おじさんの雑記帳 

「20世紀少年」の感想文そのほか 寺本匡俊 1960年生 東京在住

冒険者たち  (第991回)

 前回は、もう一つボクシングの話題を出そうと思っていたのですが、長くなったので今回に持ち越しです。映画「ミリオンダラー・ベイビー」において、ミリオンダラーは、たくさん金を稼ごうという程度の意味合いで出てくるのだが、原作の小説はもう少し詳しい。この短編小説の原題は「Million $$$ Baby」と書く。気の利いたスロット・マシンのようだな。

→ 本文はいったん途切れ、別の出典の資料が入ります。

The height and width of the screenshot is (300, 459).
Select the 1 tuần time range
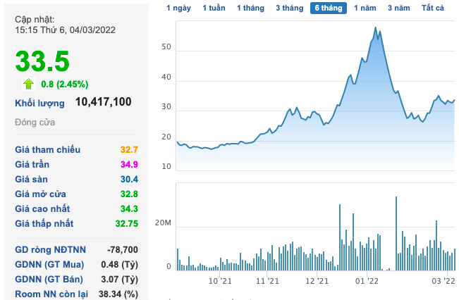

 その中でボスとマギーは、女ボクサーとしては初めて、一試合で百万ドルを稼ごうという壮大な興行の計画を立てる。女ボクサーで初めてということは、男ボクサーはすでにその遺業を達成した者がいるということだ。何人いるか知らないが、最初にこの記録を打ち立てた男の名は歴史に残っている。ジャック・デンプシー。1919年から1926年まで、ヘビー級の世界チャンピオンだったアメリカのハード・パンチャーである。

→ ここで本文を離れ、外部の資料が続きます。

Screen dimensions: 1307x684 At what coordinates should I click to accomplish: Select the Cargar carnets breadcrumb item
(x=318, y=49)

 引退後、デンプシーはマンハッタンでレストランを経営していたそうだ。私が生まれて間もない1961年の冬のある日、彼の店に知り合いが若者を連れてきた。その知り合いとは、音楽作品の著作権を管理する会社の取締役であった。

 ちょうどその日に契約を交わした相手の青年を連れて、まずビル・へイリ―・アンド・ヒズ・コメッツが「ロック・アラウンド・クロック」を録音した「ちっぽけな」スタジオを見物してから、デンプシー食堂まで食事に来たのだ。


 ジャック・デンプシーは同行の若者を見て、三つのアドバイスを与えた。(1)それではヘビー級には軽すぎる。もっと肉を付けるように。(2)もう少し、いいものを着ろ。(3)強く殴り過ぎることを恐れるな。最後の(3)は、彼の人生そのものだ。しかし取締役は、青年がボクサーではなく、曲を作っているのだと説明した。

 「そうだったのか」とデンプシーは早とちりを撤回し、親切にも「よし、その歌が聞ける日を楽しみにしよう。幸運を祈るよ。」と言ってくれた。チャンプは長生きした。だから後年、その青年がボブ・ディランであることを知ったかどうかはともかく、その歌は聞いたに違いない。お互いに、幸運を祈り、祈られた甲斐があったというものだ。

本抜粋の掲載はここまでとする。